Elisa Longo Borghini 2025 Giro d'Italia Stage 8 GC Trophy Maglia Rosa (LaPresse)Photo Credit: LaPresse

Among those she mentioned by name was Elisa Longo Borghini. Fresh from defending her Giro title, the Italian has opted for a different approach in France. “The Tour de France has been a little bit my nightmare race,” she said. “In 2023, I abandoned because of an infection. In 2024, I couldn’t even walk five days before the start after a crash.” That painful history means she’s not targeting GC this time. “We’re here hunting stages, not looking at the overall. The pressure is off after the Giro, and I’m really happy to have that mindset.”

Not everyone is feeling so relaxed. Marlen Reusser, runner-up at both the Giro and the Vuelta, should have been one of Vollering’s main threats. Instead, she’s been struck down by illness after eating something bad in the days before the race. “It all came out again,” she admitted on Thursday, describing a rough lead-up marked by vomiting and exhaustion. Her hopes of a GC bid now hang on whether she can recover during the opening stages.

Kasia Niewiadoma, the defending champion, arrives in better shape but also with a clear understanding of how thin the margins can be. “We’ll take it day by day and try to save every little second until the end,” she said. “You can lose or win by just four seconds.” That quote rings particularly loud after her triumph in 2024, when she pipped Vollering by precisely that margin. After another altitude camp and a fresh Polish national title, she believes she’s where she needs to be: “I trained hard, recovered hard. I’m not fully satisfied with my season so far, and maybe that gives me extra motivation.”

Kim Le Court
Kim Le Court

A new name in the GC conversation this year is Kim Le Court. The Mauritian national champion and winner of Liège-Bastogne-Liège has never ridden a Grand Tour with an eye on the general classification, but AG Insurance-Soudal believe she’s ready to try. “It’s a bit of a turning point for us as a team,” said DS Jolien D’hoore. “We see it as nine one-day races, and Kim has shown she can compete.” Le Court herself remained grounded: “It’s very new.
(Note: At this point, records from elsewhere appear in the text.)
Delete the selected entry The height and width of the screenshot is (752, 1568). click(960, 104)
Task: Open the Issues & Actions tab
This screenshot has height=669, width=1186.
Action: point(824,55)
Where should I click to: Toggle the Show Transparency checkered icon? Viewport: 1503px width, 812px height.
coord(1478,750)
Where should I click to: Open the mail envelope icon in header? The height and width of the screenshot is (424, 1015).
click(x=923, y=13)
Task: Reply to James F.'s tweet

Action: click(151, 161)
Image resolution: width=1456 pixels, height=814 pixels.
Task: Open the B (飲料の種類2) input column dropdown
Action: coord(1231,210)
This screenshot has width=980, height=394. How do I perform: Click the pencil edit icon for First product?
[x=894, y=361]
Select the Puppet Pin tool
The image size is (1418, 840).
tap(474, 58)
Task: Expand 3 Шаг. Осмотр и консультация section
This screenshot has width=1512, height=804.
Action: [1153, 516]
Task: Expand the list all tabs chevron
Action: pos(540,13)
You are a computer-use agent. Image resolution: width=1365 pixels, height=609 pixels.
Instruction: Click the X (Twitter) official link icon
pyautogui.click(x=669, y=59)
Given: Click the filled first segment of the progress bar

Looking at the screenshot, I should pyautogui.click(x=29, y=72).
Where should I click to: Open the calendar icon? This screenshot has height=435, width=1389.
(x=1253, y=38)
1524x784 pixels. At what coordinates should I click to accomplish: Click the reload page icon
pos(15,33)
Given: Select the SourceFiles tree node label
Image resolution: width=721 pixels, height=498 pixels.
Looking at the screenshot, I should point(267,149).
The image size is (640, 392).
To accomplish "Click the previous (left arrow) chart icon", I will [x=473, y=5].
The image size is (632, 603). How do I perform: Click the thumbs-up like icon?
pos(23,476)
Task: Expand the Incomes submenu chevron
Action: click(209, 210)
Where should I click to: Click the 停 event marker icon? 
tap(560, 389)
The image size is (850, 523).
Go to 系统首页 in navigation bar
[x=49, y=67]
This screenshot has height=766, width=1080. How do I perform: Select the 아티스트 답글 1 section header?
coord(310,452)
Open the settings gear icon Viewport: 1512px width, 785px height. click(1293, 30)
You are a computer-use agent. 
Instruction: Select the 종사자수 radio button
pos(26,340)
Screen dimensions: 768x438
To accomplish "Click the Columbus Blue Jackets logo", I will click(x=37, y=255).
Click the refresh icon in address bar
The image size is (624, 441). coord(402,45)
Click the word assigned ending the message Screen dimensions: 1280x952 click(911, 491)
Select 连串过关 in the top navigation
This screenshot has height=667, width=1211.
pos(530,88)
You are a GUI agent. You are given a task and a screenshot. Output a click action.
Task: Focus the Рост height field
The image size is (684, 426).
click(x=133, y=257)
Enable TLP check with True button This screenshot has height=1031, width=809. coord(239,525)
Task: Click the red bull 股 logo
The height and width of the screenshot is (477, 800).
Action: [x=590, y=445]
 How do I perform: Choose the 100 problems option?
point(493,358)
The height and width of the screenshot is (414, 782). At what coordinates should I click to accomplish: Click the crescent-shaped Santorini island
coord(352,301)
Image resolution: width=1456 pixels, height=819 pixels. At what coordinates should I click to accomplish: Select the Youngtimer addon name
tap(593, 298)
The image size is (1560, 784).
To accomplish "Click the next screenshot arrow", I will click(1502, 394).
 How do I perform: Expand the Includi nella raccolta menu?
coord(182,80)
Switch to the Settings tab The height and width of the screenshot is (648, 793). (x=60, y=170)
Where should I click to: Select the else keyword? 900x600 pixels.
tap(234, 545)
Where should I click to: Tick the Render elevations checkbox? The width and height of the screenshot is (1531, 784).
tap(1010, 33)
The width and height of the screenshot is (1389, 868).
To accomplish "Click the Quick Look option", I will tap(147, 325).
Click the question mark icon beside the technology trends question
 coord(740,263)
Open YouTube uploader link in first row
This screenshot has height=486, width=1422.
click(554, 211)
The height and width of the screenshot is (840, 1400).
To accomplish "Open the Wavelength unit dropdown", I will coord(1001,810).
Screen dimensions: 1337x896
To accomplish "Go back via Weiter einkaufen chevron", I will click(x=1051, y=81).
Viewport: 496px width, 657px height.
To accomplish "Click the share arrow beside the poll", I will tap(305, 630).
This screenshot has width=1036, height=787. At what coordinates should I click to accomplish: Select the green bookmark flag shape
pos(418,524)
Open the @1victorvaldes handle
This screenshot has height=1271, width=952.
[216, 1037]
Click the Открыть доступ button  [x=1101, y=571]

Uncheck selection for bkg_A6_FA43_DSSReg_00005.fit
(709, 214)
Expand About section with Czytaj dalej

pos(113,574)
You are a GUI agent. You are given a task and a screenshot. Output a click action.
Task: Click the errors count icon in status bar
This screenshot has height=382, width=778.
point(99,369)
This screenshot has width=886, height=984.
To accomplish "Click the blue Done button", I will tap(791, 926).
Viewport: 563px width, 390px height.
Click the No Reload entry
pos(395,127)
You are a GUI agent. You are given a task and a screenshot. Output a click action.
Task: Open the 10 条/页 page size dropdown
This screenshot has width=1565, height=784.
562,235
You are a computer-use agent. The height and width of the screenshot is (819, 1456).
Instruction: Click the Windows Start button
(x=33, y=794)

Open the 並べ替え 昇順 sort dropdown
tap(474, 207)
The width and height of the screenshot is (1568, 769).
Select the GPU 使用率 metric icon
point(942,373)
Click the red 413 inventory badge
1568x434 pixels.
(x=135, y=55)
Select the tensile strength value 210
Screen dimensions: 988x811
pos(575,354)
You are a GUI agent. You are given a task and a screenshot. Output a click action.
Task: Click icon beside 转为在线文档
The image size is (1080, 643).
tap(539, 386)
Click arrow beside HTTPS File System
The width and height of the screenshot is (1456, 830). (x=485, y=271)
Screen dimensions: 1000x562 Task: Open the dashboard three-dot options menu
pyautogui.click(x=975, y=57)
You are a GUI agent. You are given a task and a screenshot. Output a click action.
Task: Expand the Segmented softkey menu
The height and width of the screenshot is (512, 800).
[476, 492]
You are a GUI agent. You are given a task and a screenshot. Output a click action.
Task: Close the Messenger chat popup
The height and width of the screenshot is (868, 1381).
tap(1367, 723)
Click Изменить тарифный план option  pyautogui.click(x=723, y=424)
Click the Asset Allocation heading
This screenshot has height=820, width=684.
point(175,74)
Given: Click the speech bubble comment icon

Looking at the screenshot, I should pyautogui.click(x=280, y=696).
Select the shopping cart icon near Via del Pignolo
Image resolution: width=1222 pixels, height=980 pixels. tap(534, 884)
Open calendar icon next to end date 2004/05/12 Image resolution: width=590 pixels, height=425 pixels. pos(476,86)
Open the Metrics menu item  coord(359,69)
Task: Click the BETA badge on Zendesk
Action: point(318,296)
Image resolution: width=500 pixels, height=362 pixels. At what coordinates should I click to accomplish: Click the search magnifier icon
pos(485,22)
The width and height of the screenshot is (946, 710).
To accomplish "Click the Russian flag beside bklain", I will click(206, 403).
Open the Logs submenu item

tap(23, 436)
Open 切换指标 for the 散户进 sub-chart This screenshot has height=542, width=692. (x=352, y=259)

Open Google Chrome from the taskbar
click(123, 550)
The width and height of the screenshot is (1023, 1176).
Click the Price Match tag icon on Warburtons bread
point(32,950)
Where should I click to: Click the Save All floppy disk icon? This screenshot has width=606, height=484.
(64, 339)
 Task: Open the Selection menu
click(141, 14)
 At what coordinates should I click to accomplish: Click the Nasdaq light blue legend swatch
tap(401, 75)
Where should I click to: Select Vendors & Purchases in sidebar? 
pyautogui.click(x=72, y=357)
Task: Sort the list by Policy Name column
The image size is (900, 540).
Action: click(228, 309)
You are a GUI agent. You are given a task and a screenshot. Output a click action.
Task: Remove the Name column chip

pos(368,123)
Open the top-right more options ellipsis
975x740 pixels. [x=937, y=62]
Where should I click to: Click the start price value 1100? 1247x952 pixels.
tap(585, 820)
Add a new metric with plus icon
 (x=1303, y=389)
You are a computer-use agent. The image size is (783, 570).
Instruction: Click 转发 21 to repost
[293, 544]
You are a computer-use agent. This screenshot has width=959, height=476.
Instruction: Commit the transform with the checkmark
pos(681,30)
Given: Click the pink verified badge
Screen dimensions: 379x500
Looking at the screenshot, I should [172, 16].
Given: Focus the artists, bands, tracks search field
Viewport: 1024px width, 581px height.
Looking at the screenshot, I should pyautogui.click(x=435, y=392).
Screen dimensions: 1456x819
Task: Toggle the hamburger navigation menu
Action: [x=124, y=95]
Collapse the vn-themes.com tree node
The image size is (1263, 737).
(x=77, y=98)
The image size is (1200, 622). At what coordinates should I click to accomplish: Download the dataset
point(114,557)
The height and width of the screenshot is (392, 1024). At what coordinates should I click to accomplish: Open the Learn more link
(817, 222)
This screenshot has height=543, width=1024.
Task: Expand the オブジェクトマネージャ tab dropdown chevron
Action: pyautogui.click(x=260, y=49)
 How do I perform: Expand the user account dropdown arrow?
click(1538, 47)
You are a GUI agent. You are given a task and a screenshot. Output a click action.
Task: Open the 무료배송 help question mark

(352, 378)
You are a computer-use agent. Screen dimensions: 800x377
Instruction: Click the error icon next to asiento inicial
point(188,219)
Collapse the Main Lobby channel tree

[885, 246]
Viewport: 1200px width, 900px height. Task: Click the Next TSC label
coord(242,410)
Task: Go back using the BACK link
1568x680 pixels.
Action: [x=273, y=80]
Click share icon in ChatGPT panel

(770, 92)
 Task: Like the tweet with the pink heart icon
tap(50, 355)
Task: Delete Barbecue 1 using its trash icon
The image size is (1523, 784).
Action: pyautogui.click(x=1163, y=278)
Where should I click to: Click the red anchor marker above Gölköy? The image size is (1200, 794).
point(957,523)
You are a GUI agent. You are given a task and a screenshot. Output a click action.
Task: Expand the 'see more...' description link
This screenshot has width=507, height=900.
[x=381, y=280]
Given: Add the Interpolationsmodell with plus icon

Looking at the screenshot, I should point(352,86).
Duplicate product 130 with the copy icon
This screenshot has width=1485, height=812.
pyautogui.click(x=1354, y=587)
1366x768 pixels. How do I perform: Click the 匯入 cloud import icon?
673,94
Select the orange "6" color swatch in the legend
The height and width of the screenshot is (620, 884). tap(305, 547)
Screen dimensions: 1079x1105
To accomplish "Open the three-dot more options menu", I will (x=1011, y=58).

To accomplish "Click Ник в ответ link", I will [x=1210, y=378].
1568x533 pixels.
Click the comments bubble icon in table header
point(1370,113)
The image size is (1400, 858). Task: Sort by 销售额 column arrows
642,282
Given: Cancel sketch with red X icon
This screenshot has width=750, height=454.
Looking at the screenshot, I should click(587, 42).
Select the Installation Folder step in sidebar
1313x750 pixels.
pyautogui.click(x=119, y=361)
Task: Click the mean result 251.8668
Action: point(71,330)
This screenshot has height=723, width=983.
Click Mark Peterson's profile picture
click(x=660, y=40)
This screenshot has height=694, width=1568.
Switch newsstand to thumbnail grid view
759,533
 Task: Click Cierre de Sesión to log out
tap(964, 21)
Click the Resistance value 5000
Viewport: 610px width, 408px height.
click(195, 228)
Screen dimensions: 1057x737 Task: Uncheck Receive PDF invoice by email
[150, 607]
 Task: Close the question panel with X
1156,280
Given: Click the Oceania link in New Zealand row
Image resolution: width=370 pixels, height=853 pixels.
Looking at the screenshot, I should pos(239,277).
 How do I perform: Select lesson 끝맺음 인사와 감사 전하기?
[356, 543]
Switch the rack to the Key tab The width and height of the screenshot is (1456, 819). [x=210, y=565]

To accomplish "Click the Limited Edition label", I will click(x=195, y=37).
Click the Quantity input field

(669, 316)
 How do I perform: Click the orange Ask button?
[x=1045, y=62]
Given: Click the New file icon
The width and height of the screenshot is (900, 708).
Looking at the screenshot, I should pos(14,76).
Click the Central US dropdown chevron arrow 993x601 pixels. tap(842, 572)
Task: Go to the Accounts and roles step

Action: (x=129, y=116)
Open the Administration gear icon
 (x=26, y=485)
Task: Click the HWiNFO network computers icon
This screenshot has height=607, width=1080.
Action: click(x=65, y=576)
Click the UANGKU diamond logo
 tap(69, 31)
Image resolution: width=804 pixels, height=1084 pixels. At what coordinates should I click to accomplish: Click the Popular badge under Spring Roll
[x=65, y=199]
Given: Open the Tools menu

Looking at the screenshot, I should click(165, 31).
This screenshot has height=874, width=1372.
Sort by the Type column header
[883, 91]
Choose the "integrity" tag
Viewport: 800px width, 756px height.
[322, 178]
I’m not really looking ahead, just focusing on the first few days.” Teammate Justine Ghekiere, a stage winner and polka dot jersey holder last year, will ride in support. “We’ve got a big goal, and I think Kim can do it,” she said. “If there are mountain points along the way, maybe I go for them, but it’s not about the jersey this year.”

One rider returning to the spotlight is Pauline Ferrand-Prévot. After her spring win at Paris-Roubaix Femmes, she targeted weight loss and altitude training in Tignes in preparation for the Tour. “I’m really at my peak now,” she said confidently. “I can’t go any lighter. I feel ready, but I don’t want to put pressure on myself.” This will be her first Grand Tour in years, and she knows the danger of underestimating the early stages. “You can’t win the Tour in the first two days, but you can definitely lose it,” she warned.

Lotte-Kopecky-calculating-explosive-Poggio-attack-hair-raising-descent-in-hunt-for-another-Monument-victory-at-revived-Milan-San-Remo-1Photo Credit: Getty

That’s a sentiment echoed throughout the peloton, including by SD Worx-Protime’s Lotte Kopecky. The world champion arrives nursing the effects of a back injury sustained at the Giro and has had to abandon any overall ambitions, at least for now. “At the moment, GC isn’t really reachable,” she admitted. “We’ll take it day by day and go for stage wins.” Her teammate Anna van der Breggen, making her Tour debut at 35 after coming out of retirement, was similarly tempered in her expectations. “The level is higher than when I last raced,” she said. “There’s no longer a clear top three. That’s good for the sport. It makes it unpredictable.”

Unpredictability is the theme that threads all these quotes together. Whether it’s Kopecky adjusting her goals, Ferrand-Prévot cautious despite top form, or Vollering acknowledging that her rivals are no longer so few, the picture forming in Vannes is of a peloton braced for the hardest edition yet. As Van der Breggen put it, “What is it like now, before the Tour, that you have no clue who is going to win? That’s a nice feeling, right?”

For those chasing yellow, that mystery may be as exciting as the jersey itself.